**REQUESTS**
1. From the patent description on submerged arc furnace reactive compensation, list every component that the control cabinet comprises.
2. Carry on the patent description on submerged arc furnace reactive compensation from its last sentence.

**SOURCE TEXT**
▼

Patent Publication Number: US-2015066210-A1

Title: Remote Wireless Communication Control System for Submerged Arc Furnace Reactive Compensation

Description:
TECHNOLOGICAL FIELD OF THE INVENTION 
     The present invention relates to a control device system of electric submerged arc furnace and, more particularly, to a kind of remote wireless communication control system for submerged arc furnace reactive compensation. 
     BACKGROUND TECHNOLOGY OF THE INVENTION 
     The existing technology of submerged arc furnace power compensation device generally requires on-site supervision and debugging to control by workers. Since this kind of traditional device requires technicians for on-site operation and implementing point-to-point supervision operation, furthermore, no given complete ancillary control system has been researched and developed yet, it takes much more working time of the technicians, which results in low work efficiency. Additionally, with failure to timely detect and handle the abnormal or damaged components of the submerged arc furnace compensation device, manpower and material resources are greatly wasted. Therefore, it can hardly meet the needs of enterprise and society development and the efficiency requirement. 
     SUMMARY OF THE INVENTION 
     To overcome the defects of the existing technology in submerged arc furnace power compensation device, the present invention provides a brand new remote wireless communication control system for submerged arc furnace reactive compensation, which comprises a remote wireless communication control machine and a submerged arc furnace reactive compensation device. The remote wireless communication control machine further includes a MS-RSCM302 safety communication module and a MS-NC2 serial port conversion module. The MS-RSCM302 safety communication module is integrated with a MS-3G network communication module, where this system integrated software can remotely and wirelessly monitor the collection and control of submerged arc furnace. The submerged arc furnace reactive compensation device further includes a control cabinet and a capacitance automatic compensation cabinet. The control cabinet comprises a MS-RSCM302 safety communication module, a MS-NC2 serial port conversion module, a DVPEH2 PLC controller, a programmable multi-function network instrument and a touch screen. The capacitance automatic compensation cabinet comprises multiple compensation units comprising branch fuse  1 , current transformer  2 , single-phase power capacitor  3 , harmonic filter  4 , new type switchgroup  5 , and branch tripolar air circuit breaker  6  in successive concatenation. After the incoming terminals of the branch tripolar air circuit breaker of the multiple compensation units are connected in parallel, it shall be connected to Phase A or B or C at the secondary outgoing terminal of the transformer of the submerged arc furnace; the terminal of the branch fuse which fails to pass through the current transformer shall be connected to Phase X or Y or Z at the secondary outgoing terminal of the transformer of the submerged arc furnace.

▲

Element and text location data
▼

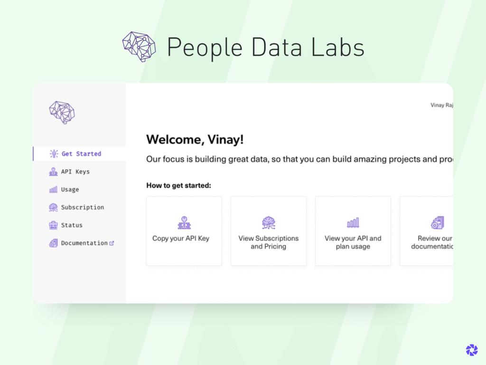Select the Copy your API Key card
Image resolution: width=486 pixels, height=365 pixels.
coord(184,231)
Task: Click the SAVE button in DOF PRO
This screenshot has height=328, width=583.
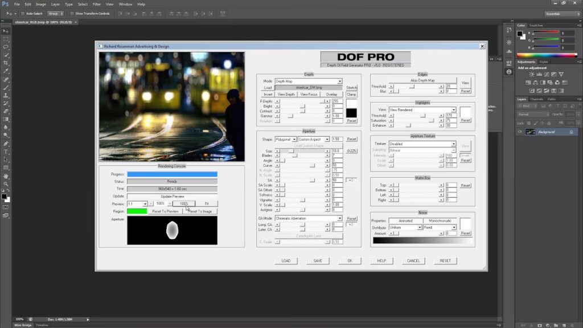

▲

**FINAL ANSWERS**
1.
- MS-RSCM302 safety communication module
- MS-NC2 serial port conversion module
- DVPEH2 PLC controller
- programmable multi-function network instrument
- touch screen

2.
     Additionally, the present invention relates to a technical proposal. The technical proposal is to perform data collection &amp; reception and send control instructions to the submerged arc furnace reactive compensation device via the data transmission modes of wired, wireless Internet network or 3G network, with the customized software installed at the terminals of desktop computers, laptops or smart phones, to which the remote wireless communication control device is connected. 
     Further, the present invention relates to a technical proposal. The technical proposal is to install the MS-RSCM302 security communication module and the MS-NC2 serial port conversion module in the control cabinet of the submerged arc furnace reactive compensation device. The MS-RSCM302 security communication module is capable of sending data of the remote wireless communication controller and receiving control instructions via the data transmission modes of wired, wireless Internet network or 3G network; the MS-NC2 serial port conversion module is connected to the DVPEH2 PLC controller for controlling the programmable multi-function network instrument and the submerged arc furnace reactive compensation device. 
     Compared with the existing technology, the present invention provides beneficial effects. The present invention combines system integrated software, remote wireless monitoring technology, visualization technology, wireless network transmission technology and industrial automatic control (PLC) system, being capable of remotely and wirelessly monitoring and controlling the monitored object. Thus an industrially safe remote operation guarantee center of equipments can be built to meet the enterprise&#39;s requirements for each branch company and branch plant with respect to data collection, centralized monitoring and remote management of various equipment data, thus solving such problems as tedious on-site maintenance, long maintenance time, and unnecessary operation &amp; maintenance burden to the users.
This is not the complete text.